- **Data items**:
___

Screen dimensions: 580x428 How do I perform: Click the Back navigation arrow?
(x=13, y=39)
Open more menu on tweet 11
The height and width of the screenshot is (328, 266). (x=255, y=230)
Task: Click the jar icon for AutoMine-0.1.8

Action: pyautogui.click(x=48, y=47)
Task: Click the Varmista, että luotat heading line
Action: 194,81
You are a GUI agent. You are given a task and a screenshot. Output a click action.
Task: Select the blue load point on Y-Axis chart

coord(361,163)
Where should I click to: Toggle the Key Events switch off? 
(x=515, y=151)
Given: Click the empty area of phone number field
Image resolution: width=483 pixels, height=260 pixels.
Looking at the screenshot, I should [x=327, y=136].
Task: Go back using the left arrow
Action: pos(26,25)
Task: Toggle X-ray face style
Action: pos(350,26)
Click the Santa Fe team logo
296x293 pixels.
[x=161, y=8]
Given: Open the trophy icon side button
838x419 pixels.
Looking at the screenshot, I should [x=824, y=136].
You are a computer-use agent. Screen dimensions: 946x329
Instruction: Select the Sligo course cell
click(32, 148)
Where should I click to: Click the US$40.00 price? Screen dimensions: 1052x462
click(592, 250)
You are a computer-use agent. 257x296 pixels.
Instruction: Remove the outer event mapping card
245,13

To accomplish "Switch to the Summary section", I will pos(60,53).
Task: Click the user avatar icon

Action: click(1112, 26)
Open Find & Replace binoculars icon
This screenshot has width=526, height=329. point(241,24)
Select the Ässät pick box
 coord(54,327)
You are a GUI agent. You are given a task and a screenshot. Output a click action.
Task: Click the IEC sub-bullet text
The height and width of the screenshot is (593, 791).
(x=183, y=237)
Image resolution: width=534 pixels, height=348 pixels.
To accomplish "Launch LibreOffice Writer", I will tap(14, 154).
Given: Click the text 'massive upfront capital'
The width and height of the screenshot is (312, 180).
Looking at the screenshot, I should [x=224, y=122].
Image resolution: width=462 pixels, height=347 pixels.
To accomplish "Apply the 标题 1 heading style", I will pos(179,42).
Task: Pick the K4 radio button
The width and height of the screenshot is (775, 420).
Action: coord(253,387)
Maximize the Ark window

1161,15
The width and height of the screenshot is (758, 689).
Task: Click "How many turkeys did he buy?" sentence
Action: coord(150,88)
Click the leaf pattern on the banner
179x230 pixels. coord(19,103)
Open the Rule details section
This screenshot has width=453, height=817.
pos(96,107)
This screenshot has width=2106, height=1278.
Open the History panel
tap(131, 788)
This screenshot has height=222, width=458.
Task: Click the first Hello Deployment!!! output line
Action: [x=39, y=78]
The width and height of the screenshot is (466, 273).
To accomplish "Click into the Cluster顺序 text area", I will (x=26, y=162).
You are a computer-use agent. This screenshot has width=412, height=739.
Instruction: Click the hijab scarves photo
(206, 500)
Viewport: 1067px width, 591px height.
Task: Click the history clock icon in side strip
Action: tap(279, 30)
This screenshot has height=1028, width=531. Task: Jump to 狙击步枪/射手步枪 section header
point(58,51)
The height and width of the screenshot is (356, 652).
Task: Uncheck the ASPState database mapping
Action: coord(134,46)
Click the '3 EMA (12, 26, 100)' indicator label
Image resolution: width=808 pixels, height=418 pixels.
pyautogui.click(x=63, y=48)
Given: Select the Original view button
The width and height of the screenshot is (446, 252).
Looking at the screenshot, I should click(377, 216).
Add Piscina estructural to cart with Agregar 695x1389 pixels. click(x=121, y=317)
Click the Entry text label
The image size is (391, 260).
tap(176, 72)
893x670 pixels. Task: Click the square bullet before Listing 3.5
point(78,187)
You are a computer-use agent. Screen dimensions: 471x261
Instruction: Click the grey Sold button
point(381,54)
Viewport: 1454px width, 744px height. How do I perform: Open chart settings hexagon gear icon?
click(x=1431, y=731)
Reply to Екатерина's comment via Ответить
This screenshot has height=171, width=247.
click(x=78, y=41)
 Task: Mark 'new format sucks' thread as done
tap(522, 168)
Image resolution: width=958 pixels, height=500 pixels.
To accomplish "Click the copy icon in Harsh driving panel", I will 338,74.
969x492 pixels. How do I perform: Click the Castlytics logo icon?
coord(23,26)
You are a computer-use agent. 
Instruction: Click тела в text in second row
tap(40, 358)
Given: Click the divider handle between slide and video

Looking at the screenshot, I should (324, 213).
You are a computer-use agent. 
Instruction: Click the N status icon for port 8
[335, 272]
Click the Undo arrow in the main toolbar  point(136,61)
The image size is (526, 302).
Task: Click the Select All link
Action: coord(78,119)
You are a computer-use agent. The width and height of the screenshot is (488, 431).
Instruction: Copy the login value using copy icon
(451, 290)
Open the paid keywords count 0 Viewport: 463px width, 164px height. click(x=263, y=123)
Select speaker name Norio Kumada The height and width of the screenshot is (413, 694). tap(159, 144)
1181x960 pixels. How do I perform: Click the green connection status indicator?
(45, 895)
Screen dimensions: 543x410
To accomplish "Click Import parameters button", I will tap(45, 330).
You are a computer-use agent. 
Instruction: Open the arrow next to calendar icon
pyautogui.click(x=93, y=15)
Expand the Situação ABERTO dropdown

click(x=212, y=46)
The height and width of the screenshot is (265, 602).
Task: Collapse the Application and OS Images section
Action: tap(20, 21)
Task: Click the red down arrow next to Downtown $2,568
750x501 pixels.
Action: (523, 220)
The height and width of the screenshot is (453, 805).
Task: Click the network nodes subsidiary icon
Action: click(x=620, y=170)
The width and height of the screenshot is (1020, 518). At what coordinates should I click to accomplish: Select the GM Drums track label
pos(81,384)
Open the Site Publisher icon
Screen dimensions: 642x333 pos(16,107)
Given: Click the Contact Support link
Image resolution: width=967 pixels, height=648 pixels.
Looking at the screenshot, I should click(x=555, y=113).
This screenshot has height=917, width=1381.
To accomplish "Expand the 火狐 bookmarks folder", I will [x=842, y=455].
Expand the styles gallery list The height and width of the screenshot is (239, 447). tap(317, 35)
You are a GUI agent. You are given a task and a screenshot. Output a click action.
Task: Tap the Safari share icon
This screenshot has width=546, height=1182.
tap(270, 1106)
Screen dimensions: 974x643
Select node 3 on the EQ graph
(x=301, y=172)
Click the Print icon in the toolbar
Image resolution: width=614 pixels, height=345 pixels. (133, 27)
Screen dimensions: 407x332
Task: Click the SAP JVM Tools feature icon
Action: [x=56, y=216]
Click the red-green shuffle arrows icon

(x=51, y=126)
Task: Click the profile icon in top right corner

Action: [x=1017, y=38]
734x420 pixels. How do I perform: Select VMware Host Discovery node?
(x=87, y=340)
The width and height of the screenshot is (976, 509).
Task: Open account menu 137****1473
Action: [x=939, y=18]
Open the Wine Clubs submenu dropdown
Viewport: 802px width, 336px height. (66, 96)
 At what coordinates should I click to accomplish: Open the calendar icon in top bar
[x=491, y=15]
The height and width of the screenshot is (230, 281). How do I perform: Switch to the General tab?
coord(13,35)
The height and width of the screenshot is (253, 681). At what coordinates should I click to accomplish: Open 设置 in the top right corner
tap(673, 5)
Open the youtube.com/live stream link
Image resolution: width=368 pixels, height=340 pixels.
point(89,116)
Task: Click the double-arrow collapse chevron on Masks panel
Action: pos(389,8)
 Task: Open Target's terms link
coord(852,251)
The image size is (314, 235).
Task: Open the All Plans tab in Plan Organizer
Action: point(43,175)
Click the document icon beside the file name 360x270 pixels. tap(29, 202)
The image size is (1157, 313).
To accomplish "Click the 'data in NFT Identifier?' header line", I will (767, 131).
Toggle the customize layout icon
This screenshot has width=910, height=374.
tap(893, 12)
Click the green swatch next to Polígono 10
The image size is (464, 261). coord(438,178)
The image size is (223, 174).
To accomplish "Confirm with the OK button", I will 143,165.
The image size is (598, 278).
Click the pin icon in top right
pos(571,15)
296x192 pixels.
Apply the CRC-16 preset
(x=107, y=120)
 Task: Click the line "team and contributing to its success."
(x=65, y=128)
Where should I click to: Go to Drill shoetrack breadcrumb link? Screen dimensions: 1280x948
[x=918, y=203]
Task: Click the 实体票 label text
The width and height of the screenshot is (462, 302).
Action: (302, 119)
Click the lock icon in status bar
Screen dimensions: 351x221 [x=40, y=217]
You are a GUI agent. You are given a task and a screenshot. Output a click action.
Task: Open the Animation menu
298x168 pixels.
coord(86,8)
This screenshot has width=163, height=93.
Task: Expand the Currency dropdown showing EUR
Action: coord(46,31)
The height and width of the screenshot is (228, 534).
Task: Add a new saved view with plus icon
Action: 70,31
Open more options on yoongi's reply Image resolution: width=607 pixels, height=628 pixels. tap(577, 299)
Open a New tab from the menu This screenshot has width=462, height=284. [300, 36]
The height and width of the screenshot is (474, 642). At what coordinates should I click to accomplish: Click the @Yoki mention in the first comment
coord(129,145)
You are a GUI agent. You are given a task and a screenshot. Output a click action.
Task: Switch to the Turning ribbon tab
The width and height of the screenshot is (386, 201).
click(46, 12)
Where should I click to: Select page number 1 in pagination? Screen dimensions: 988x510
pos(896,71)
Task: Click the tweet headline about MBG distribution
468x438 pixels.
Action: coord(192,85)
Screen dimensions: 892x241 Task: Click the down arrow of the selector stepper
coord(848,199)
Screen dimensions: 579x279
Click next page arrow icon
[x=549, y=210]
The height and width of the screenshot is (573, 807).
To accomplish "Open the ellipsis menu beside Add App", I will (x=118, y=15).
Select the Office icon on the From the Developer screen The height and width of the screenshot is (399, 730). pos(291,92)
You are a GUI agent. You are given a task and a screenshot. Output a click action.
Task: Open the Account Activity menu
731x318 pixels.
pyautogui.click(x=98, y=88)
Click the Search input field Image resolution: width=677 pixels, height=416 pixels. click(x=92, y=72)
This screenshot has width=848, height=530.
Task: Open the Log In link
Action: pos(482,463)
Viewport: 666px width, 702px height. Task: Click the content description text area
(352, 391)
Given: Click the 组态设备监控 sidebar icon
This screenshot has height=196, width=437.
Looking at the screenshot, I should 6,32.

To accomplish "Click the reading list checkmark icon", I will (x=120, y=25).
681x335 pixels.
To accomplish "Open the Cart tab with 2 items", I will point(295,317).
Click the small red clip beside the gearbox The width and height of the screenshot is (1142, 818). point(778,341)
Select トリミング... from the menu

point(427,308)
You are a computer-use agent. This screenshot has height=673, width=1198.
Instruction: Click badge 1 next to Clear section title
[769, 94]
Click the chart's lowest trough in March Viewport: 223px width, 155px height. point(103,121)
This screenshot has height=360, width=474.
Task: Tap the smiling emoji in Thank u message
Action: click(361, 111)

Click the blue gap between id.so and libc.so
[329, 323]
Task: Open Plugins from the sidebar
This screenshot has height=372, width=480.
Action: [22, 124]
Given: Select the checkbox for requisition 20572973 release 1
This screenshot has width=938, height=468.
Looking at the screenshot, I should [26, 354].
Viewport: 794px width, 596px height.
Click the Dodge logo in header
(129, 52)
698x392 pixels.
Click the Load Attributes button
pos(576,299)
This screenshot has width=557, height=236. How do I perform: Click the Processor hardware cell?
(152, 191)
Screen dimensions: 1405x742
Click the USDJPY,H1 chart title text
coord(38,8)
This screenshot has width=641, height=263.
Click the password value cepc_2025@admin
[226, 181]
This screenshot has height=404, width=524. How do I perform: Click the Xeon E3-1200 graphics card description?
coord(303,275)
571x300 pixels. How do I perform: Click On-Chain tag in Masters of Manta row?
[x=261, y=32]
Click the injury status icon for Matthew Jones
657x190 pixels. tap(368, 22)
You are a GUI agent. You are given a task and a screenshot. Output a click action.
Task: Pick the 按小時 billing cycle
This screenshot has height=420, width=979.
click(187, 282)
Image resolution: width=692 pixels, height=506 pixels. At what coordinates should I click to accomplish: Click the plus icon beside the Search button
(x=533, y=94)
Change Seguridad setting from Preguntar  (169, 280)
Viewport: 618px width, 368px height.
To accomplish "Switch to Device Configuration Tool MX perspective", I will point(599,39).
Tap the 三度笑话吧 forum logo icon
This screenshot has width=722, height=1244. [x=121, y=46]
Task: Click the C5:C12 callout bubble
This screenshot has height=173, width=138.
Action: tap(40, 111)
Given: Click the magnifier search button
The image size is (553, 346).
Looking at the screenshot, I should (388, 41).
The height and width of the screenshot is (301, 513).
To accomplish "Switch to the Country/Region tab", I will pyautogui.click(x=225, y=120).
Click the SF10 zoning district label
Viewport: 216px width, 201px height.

___

- **Exercise**: Look through the records for the string "sidebar". Copy every line that has it.

- **Solution to this problem**:
Given: Click the 组态设备监控 sidebar icon
Task: Open Plugins from the sidebar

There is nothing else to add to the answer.